For a long time, the Imperial Italian Opera gave performances opposite the Mariinsky Theatre. Its performances featured the most outstanding representatives of vocal art in Europe. The virtuoso singing skills of Giovanni Battista Rubini, Pauline Viardot, Antonio Tamburini, Erminia Frezzolini, Angiolina Bosio, Enrico Tamberlick, Giovanni Mario, Giulia Grisi, Adelina Patti, Camillo Everardi and Angelo Mazini exerted a tremendous influence on Russian opera singers and to a great extent defined the tastes and needs of St Petersburg’s opera-going audiences. Thanks to the Italian Opera Company, Russian audiences had the opportunity to discover the works of Giuseppe Verdi at almost the same time as audiences at theatres in Europe. And the world premiere of Verdi’s opera La forza del destino, commissioned by the Board of the Imperial Theatres, took place in St Petersburg in 1862.

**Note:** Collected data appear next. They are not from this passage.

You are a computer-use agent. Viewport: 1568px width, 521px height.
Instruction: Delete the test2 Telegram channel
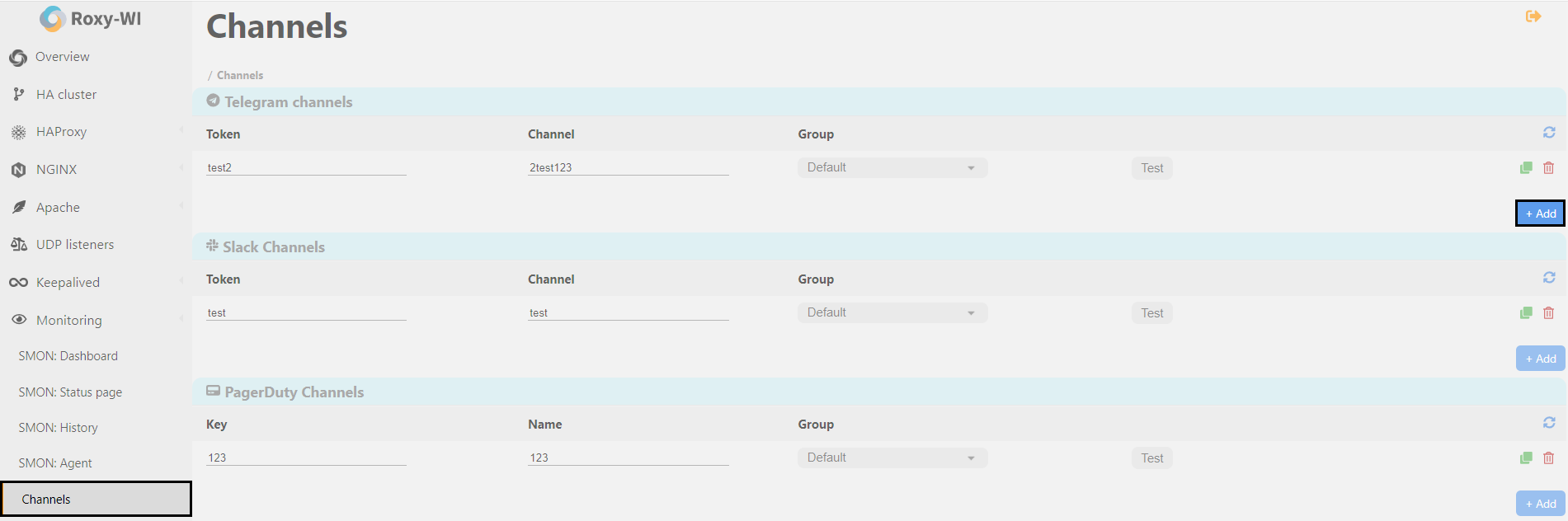tap(1548, 168)
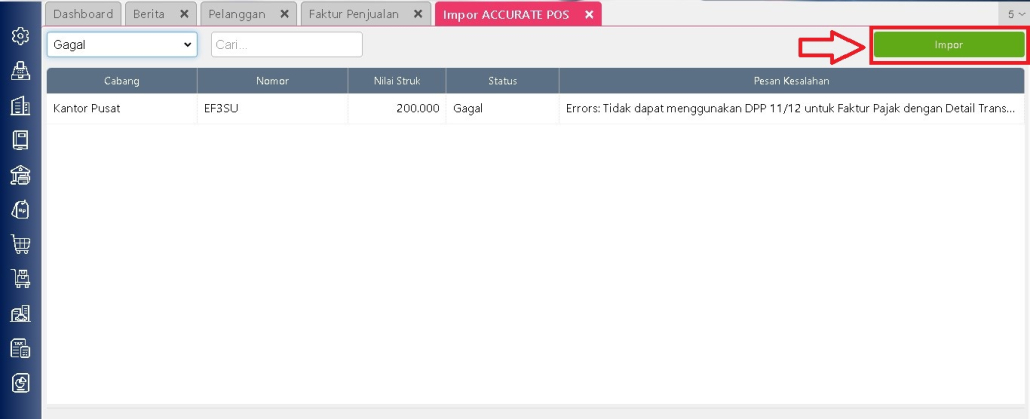Click the green Impor button
The height and width of the screenshot is (419, 1030).
pyautogui.click(x=948, y=45)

With time it became the custom for young opera singers to be sent abroad by the Board of the Imperial Theatres to perfect their vocal technique after graduating from the Conservatoire, and only after that would they perform on the Russian stage.

Many performers studied vocals independently while on holiday in Milan or Paris. Among them were the finest singers of the Mariinsky Theatre – Ivan Melnikov, Ippolit Pryanishnikov, Ivan Yershov, Maria Dolina, Mikhail Koryakin, Valentina Kuza, Yelizaveta Lavrovskaya and Daria Leonova – it would be impossible to list them all as there were so very many. Even Fyodor Chaliapin, who did not study abroad, heard Tamberlick and Mario at the Imperial Italian Opera and, as an erudite man sensitive to the vocal art form, discovered much that was useful to his own self from their performances. Edouard Stark wittily noted that the motto of many Russian singers of the time was a rephrasing of Nikolai Nekrasov’s “You may not be an actor, but you are duty bound to be a singer.”

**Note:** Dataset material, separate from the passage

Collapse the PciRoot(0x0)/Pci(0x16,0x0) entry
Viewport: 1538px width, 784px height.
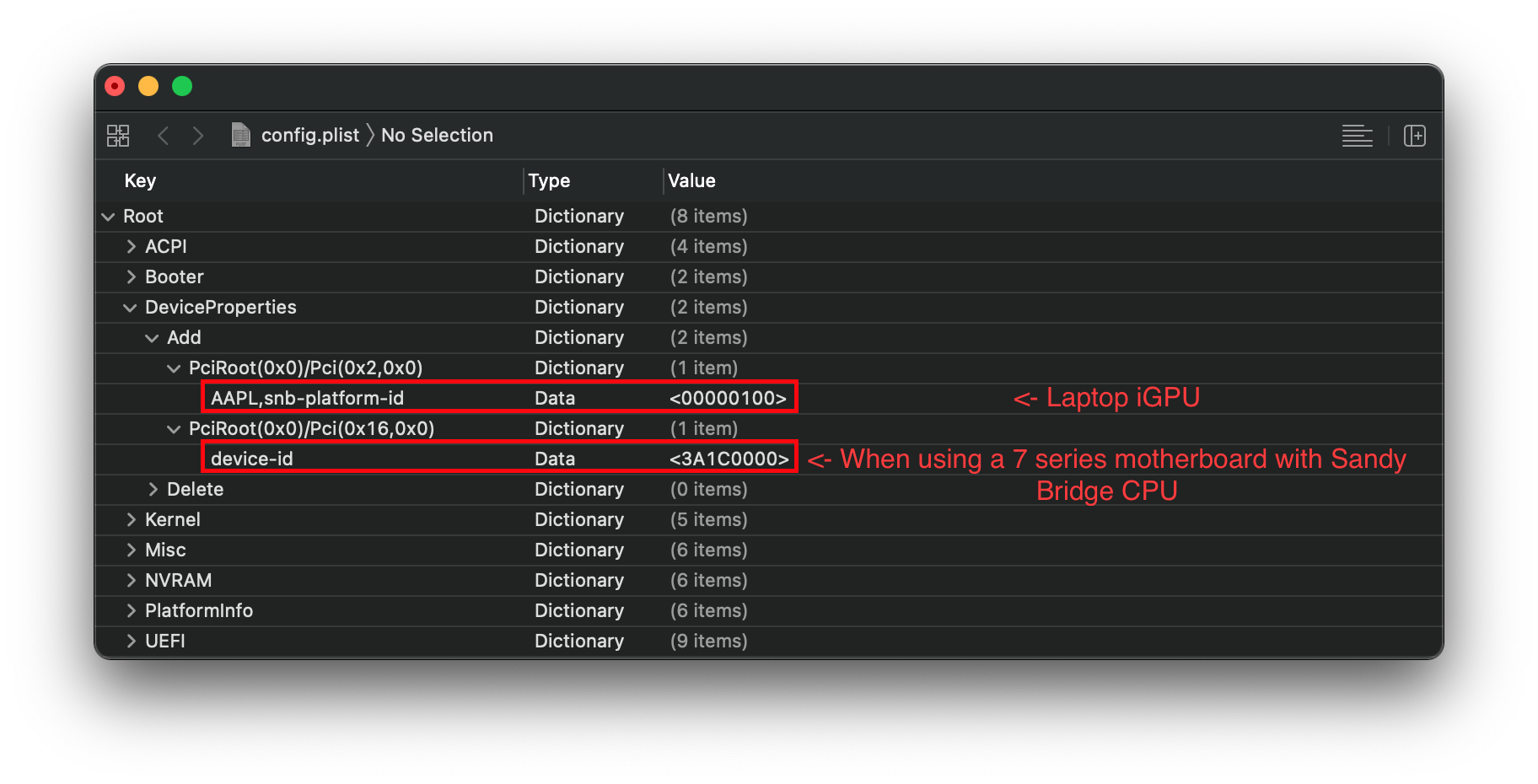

Russia has always been famous for its voices, and at the Mariinsky Theatre in the capital there were no singers of poor ability. The bass Vasily Vasiliev the first was famed for his exceptional voice, which in terms of power, energy and beauty was considered one of the finest in Europe, but the absence of any acting skills proved to be his weak side. The bass singer Platon Radonezhsky, a singer with a rich and unusually powerful voice that covered two octaves, had a similar attitude to stage images, and he did not eve try to act, for which his contemporaries nicknamed him “the melodic cannon”. Bass singer Alexander Antonovsky also had a phenomenally powerful voice, but he, too, did not become an outstanding opera singer as he considered that the most important thing in singing was the voice and only the voice, and he couldn’t understand why many impresarios preferred Fyodor Chaliapin to him.

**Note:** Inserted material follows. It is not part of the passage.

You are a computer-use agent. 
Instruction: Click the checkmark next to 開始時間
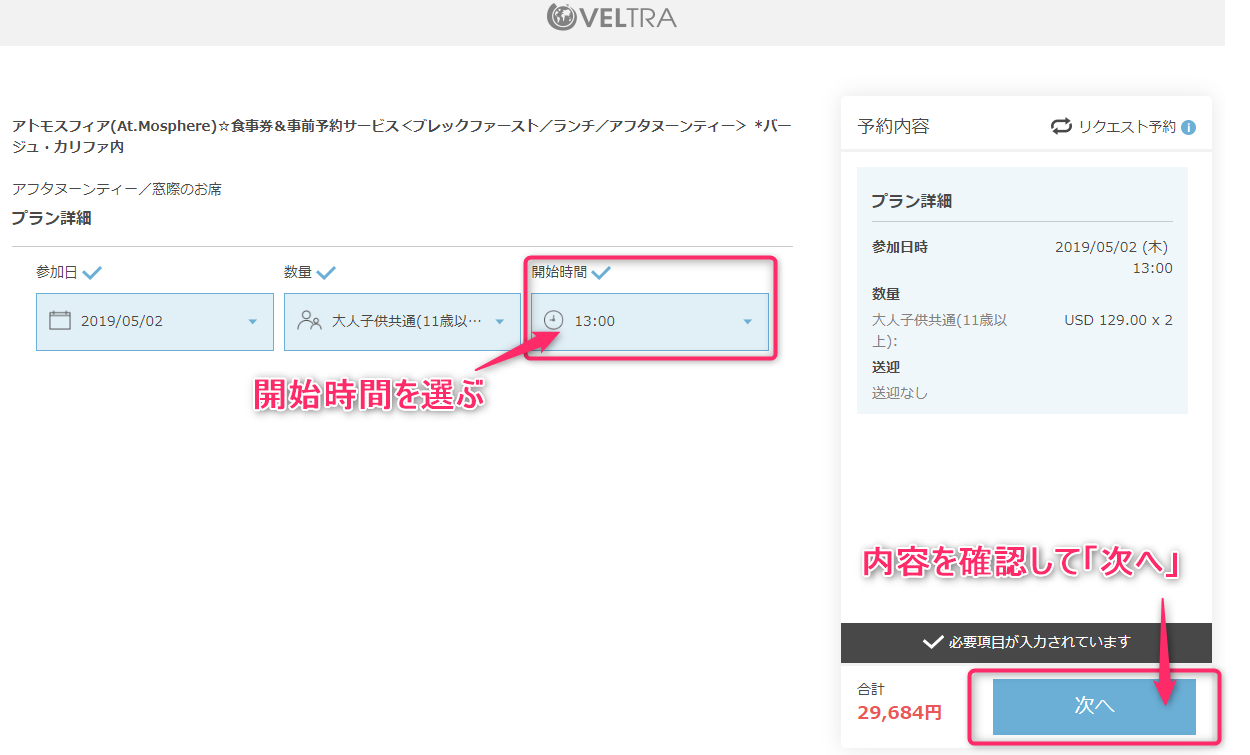(x=601, y=272)
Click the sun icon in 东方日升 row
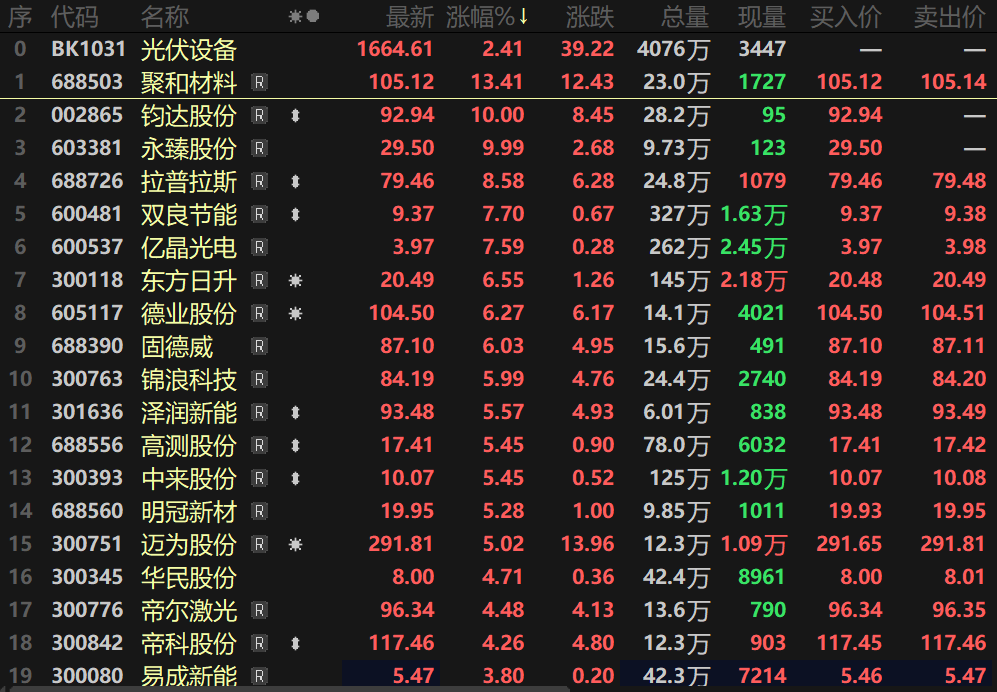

Bass Konstantin Serebryakov had a beautiful timbre of voice (basso profundo), natural, songful and beautiful in tone. In the opera Ruslan and Lyudmila at the Mariinsky Theatre, in the scene where Ruslan meets the “Head”, a group of basses from the chorus were placed inside the “Head” who sang its role in unison. When Serebryakov joined the company, he alone performed the role of the “Head” – in terms of the density of sound, the performer’s voice yielded nothing to the group of chorus singers.

The editor of France’s Le Figaro newspaper declared in an interview with Sergei Diaghilev of Dmitry Smirnov’s voice that “I would give four Carusos for one Smirnov.” It is said that during a tour to Paris Enrico Caruso asked the impresario of the Italian Opera Company with which he was touring to drop Georges Bizet’s Les Pêcheurs de perles from the repertoire. He justified his request by saying that “Now Russian tenor Dmitry Smirnov is performing here, and he sings the role of Nadir better than I.” Fyodor Chaliapin lamented “Why am I not a tenor? What a voice! After Mitya’s performance of the Prince’s cavatina you feel that you have been beaten.” Smirnov was a true master of his art on a huge scale had a supreme command of vocal technique.